» EXTRACTED INFORMATION

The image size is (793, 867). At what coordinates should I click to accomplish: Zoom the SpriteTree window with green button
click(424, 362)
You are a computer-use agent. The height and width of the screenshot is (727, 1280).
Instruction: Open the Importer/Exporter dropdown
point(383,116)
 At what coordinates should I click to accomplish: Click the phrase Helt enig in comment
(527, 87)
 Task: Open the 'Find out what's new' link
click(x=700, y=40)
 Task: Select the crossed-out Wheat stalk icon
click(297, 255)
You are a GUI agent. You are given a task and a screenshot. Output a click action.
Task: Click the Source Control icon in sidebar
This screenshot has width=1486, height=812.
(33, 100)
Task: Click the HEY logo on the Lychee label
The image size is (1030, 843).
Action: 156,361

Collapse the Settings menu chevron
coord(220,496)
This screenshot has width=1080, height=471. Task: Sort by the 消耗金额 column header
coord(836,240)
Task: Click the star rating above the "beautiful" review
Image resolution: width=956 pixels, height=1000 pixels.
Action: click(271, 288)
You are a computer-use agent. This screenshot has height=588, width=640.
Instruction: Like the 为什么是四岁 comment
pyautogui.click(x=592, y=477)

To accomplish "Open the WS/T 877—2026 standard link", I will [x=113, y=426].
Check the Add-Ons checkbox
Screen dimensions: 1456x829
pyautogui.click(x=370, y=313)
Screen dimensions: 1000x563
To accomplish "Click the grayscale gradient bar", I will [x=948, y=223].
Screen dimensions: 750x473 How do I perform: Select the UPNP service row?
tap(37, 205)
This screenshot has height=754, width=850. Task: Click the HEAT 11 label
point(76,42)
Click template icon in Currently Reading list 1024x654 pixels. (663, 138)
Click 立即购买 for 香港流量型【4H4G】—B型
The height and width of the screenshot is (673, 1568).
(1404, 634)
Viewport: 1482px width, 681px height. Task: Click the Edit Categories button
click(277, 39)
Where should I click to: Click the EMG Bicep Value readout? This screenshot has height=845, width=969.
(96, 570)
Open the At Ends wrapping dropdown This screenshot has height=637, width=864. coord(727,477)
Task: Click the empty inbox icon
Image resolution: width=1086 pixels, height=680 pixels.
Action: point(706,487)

» WHAT NEEDS TO BE DONE
Within the material above, transcribe exactly the lines that run from the line holding "You are a computer-use agent. The" through the line holding "Task: Click the Source".

» ANSWER SPACE
You are a computer-use agent. The height and width of the screenshot is (727, 1280).
Instruction: Open the Importer/Exporter dropdown
point(383,116)
 At what coordinates should I click to accomplish: Click the phrase Helt enig in comment
(527, 87)
 Task: Open the 'Find out what's new' link
click(x=700, y=40)
 Task: Select the crossed-out Wheat stalk icon
click(297, 255)
You are a GUI agent. You are given a task and a screenshot. Output a click action.
Task: Click the Source Control icon in sidebar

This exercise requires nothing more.